Le Conseil doit déterminer si la journaliste a transmis de l’information inexacte à propos des causes de la surmortalité dans l’extrait suivant du paragraphe introductif : « […] un long épisode de surmortalité qui pourrait être dû à la baisse des restrictions liées à la COVID-19 et à la multiplication des virus. »

Décision

Le Conseil de presse du Québec rejette le grief d’information inexacte sur ce point.

Analyse 

Le plaignant estime qu’il est erroné « de dire [que la surmortalité présente depuis le début de l’été 2022] “pourrait être dû à la baisse des restrictions et à la multiplication des virus” quand cette surmortalité a commencé avant la fin des restrictions ». Il soutient que « les virus surtout respiratoires circulent moins en été [et que] ce fait [est] connu des experts et devrait être connu des journalistes traitant de ce sujet ».

La Presse réplique que « l’hypothèse voulant que la levée des mesures sanitaires ait multiplié la circulation des virus et soit l’une des causes de la surmortalité est avancée par la Dre Rodica Gilca, analyste pour l’INSPQ ». Soulignons qu’au Québec, la plupart des mesures sanitaires ont été levées le 12 mars 2022.

Dans le passage visé, ainsi que dans l’article, lorsque la journaliste et la Dre Gilca mentionnent les causes possibles de la surmortalité, elles présentent l’information de façon nuancée, en utilisant le conditionnel présent, un temps qui « permet […] d’évoquer des faits incertains ou qu’on ne veut pas présenter comme certains ou réels », tel que l’indique l’Office québécois de la langue française.

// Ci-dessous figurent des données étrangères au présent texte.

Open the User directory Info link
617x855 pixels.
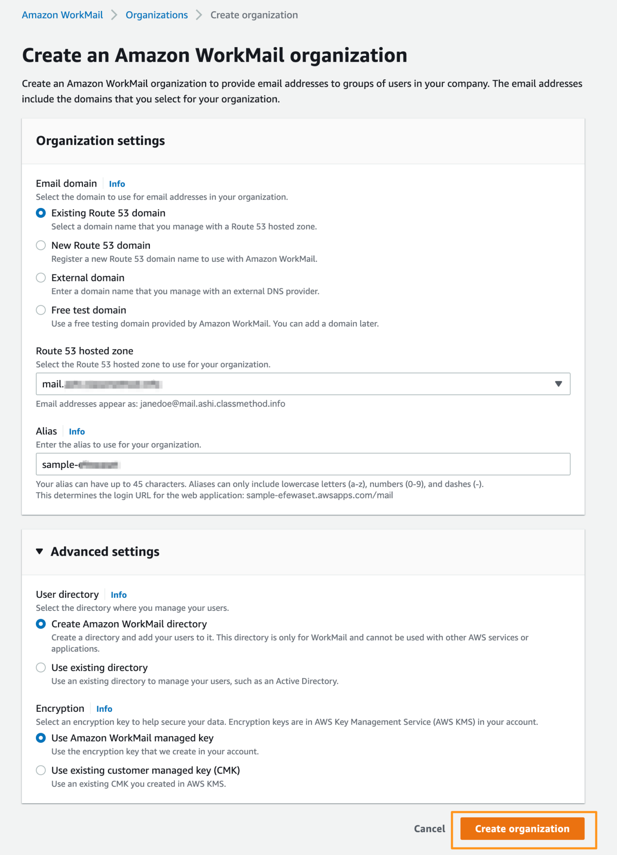click(x=119, y=594)
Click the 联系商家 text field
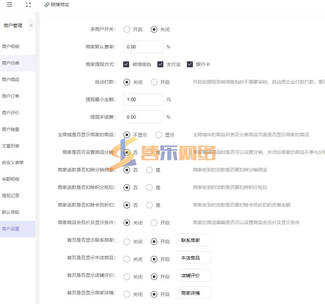 (x=194, y=240)
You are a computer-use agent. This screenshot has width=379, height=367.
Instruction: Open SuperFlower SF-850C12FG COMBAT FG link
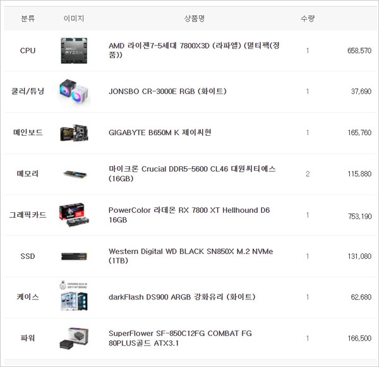[180, 338]
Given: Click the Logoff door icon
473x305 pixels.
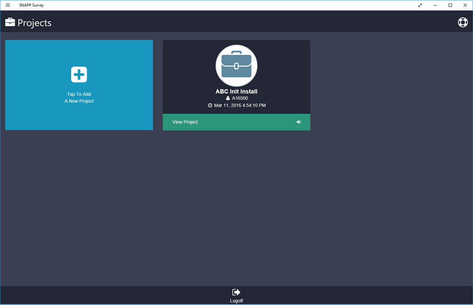Looking at the screenshot, I should (x=236, y=291).
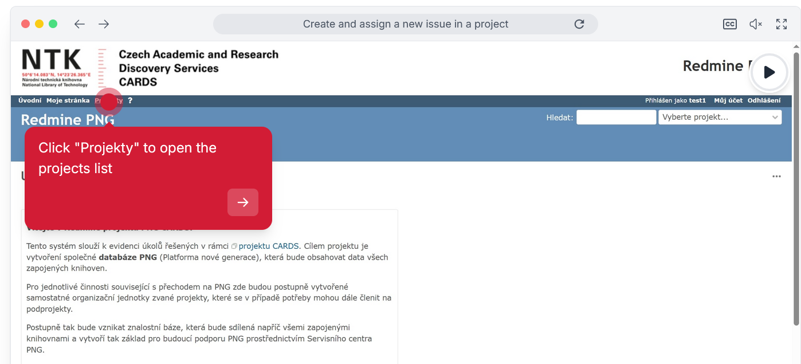Follow the projektu CARDS hyperlink
Image resolution: width=801 pixels, height=364 pixels.
click(268, 246)
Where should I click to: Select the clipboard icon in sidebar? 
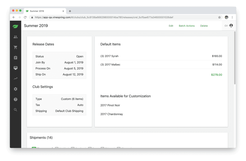15,58
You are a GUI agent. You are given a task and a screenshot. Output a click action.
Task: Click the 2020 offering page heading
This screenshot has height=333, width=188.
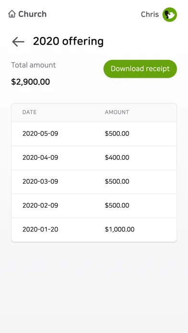pyautogui.click(x=69, y=41)
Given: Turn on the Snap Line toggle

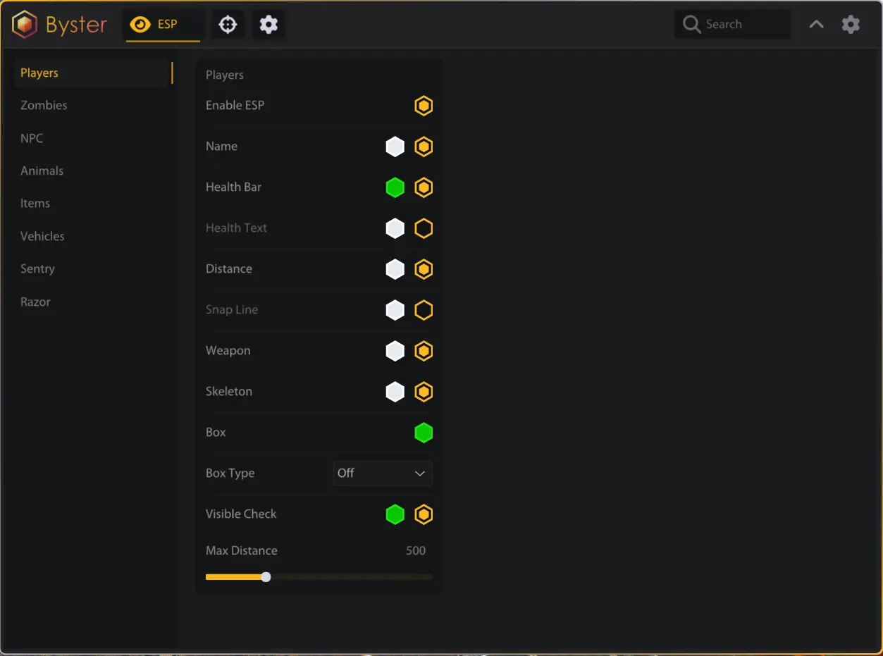Looking at the screenshot, I should click(x=424, y=310).
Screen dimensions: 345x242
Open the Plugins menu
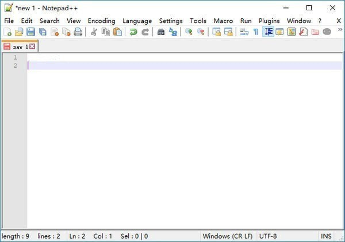(269, 21)
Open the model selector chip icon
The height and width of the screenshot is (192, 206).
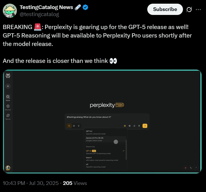(125, 126)
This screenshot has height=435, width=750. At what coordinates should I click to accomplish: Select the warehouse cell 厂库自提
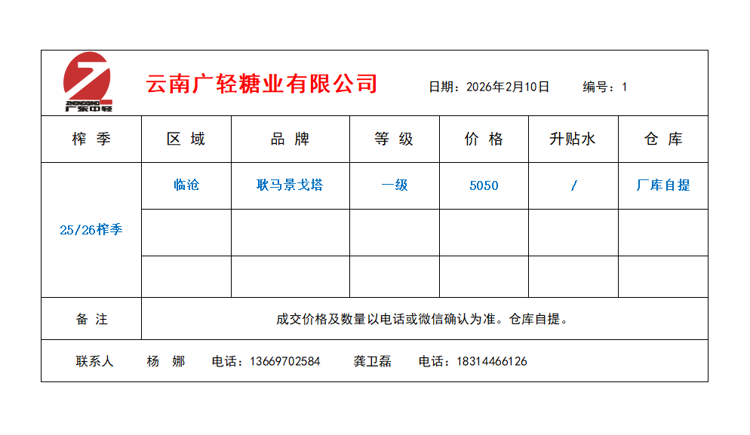663,185
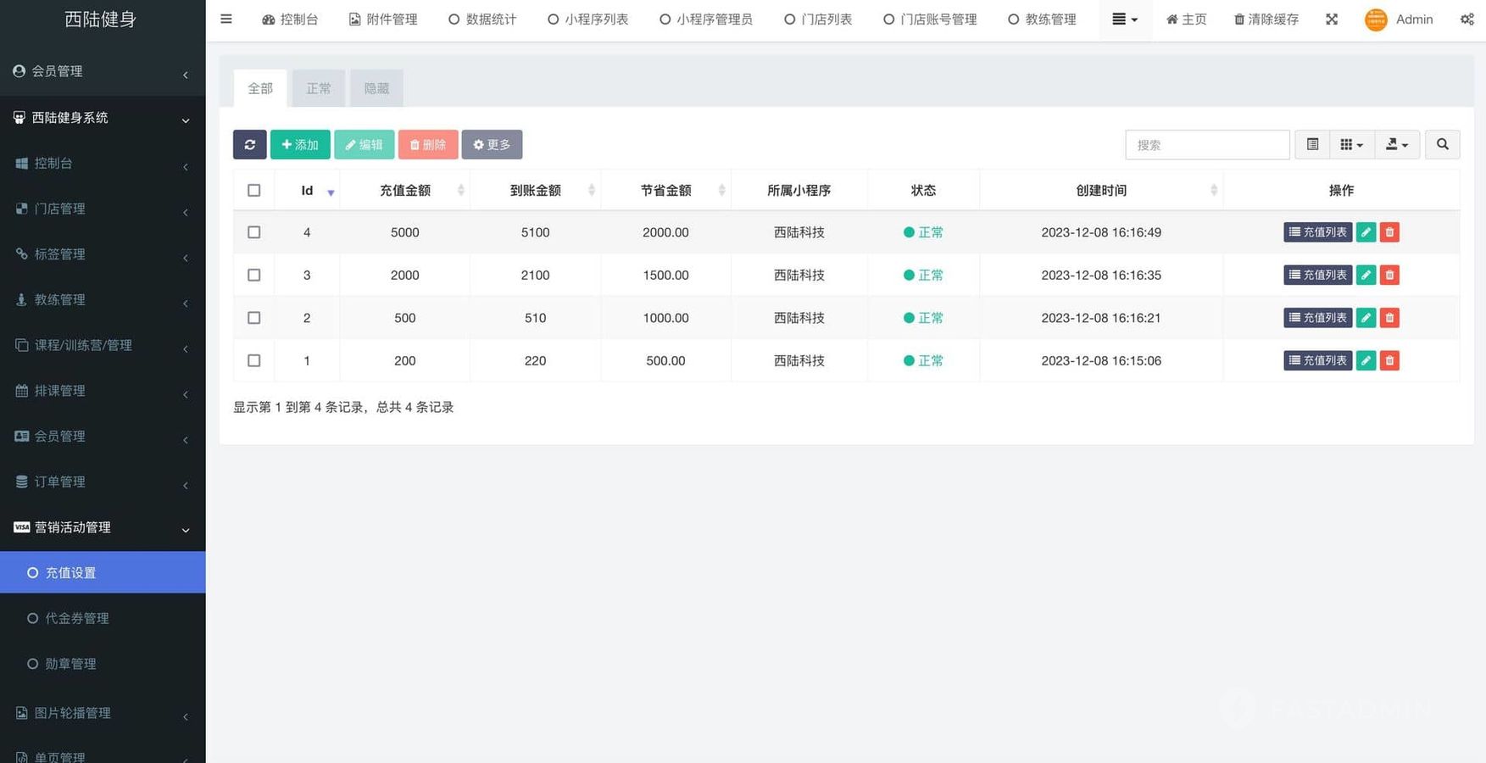This screenshot has height=763, width=1486.
Task: Select all rows with the header checkbox
Action: pyautogui.click(x=253, y=191)
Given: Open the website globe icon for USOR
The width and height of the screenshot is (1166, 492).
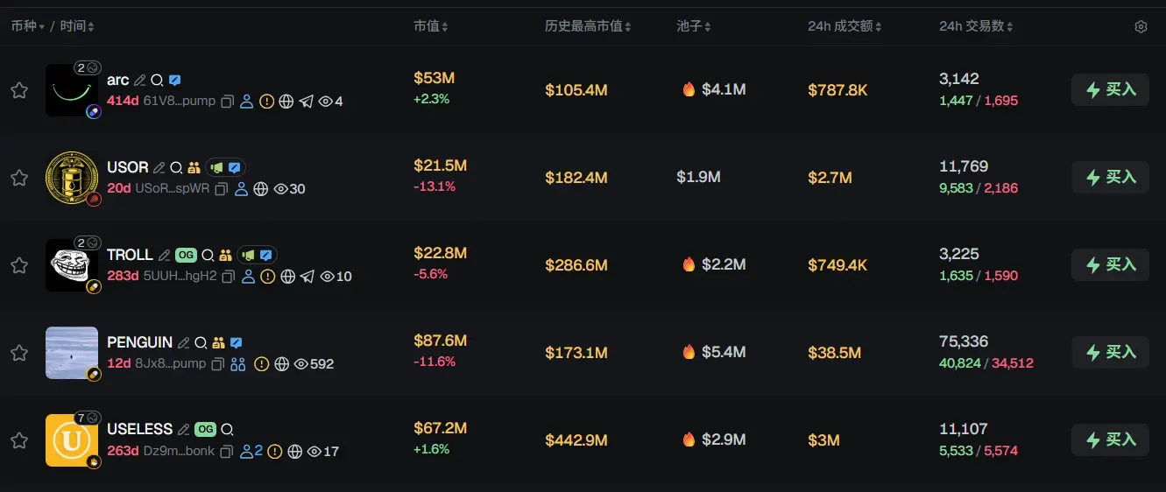Looking at the screenshot, I should (x=260, y=189).
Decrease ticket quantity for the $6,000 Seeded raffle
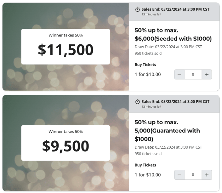The width and height of the screenshot is (222, 193). (x=179, y=74)
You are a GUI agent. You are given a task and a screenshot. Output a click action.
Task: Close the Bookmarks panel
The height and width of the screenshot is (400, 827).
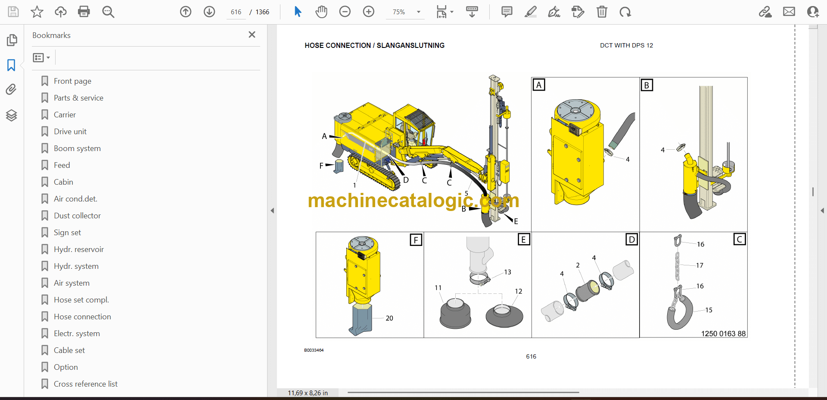[x=252, y=35]
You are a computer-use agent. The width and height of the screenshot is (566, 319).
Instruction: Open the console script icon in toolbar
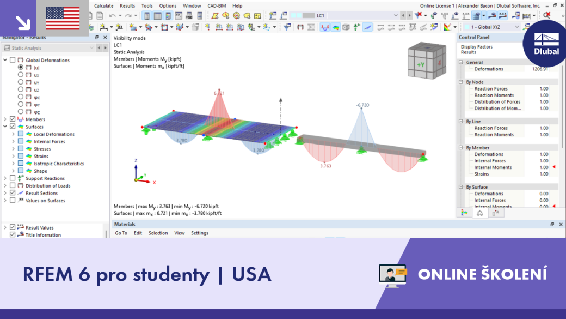coord(179,16)
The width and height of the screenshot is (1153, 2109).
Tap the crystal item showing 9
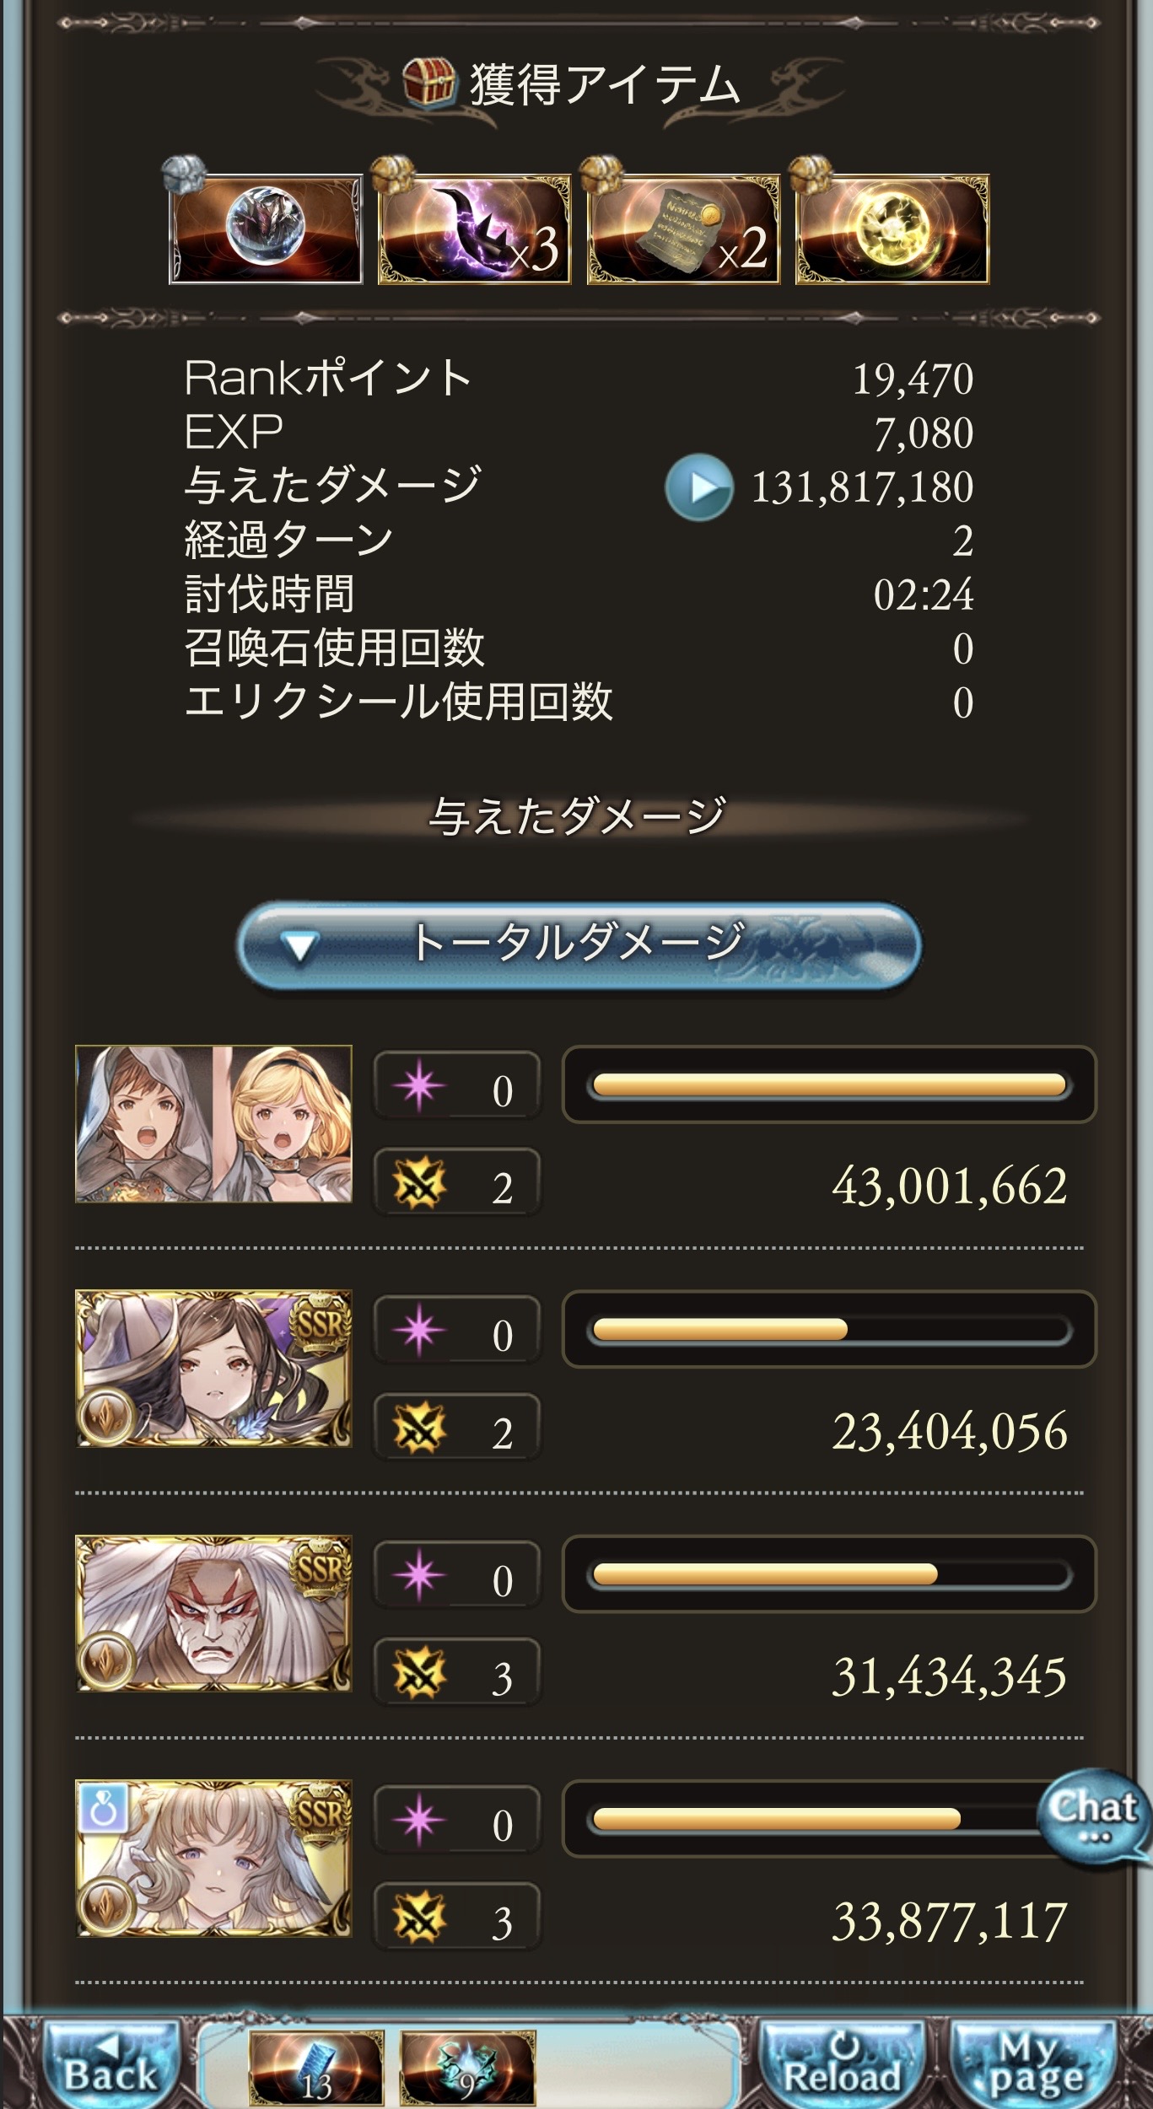[467, 2067]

Ainsi, dans le passage en cause, la journaliste ne présente pas comme certaines les causes de la surmortalité, mais présente plutôt l’hypothèse que cet « épisode de surmortalité [qui perdure depuis le début de l’été 2022] […] pourrait être dû à la baisse des restrictions liées à la COVID-19 et à la multiplication des virus ».

Comme au sous-grief précédent, il n’y a rien d’inexact dans l’information transmise par la journaliste. Elle rapporte simplement les propos de l’analyste de l’INSPQ qui émet des hypothèses quant aux causes de la surmortalité.

Conclusion

Le Conseil de presse du Québec rejette la plainte d’Yves Laberge visant l’article « Un épisode de surmortalité qui perdure », de Clémence Delfils, publié dans La Presse le 2 décembre 2022, concernant les griefs d’informations inexactes.

La composition du comité des plaintes lors de la prise de décision :

Représentants du public

François Aird, président du comité des plaintes

Mathieu Montégiani

Représentants des journalistes

Lisa-Marie Gervais

Daniel Leduc

Représentants des entreprises de presse

Marie-Andrée Chouinard

Jean-Philippe Pineault

1 Référence : Institut de la statistique du Québec, « Estimations de surmortalité hebdomadaire selon le groupe d’âge, Québec, 2020-2023 ». Consulté en janvier 2024.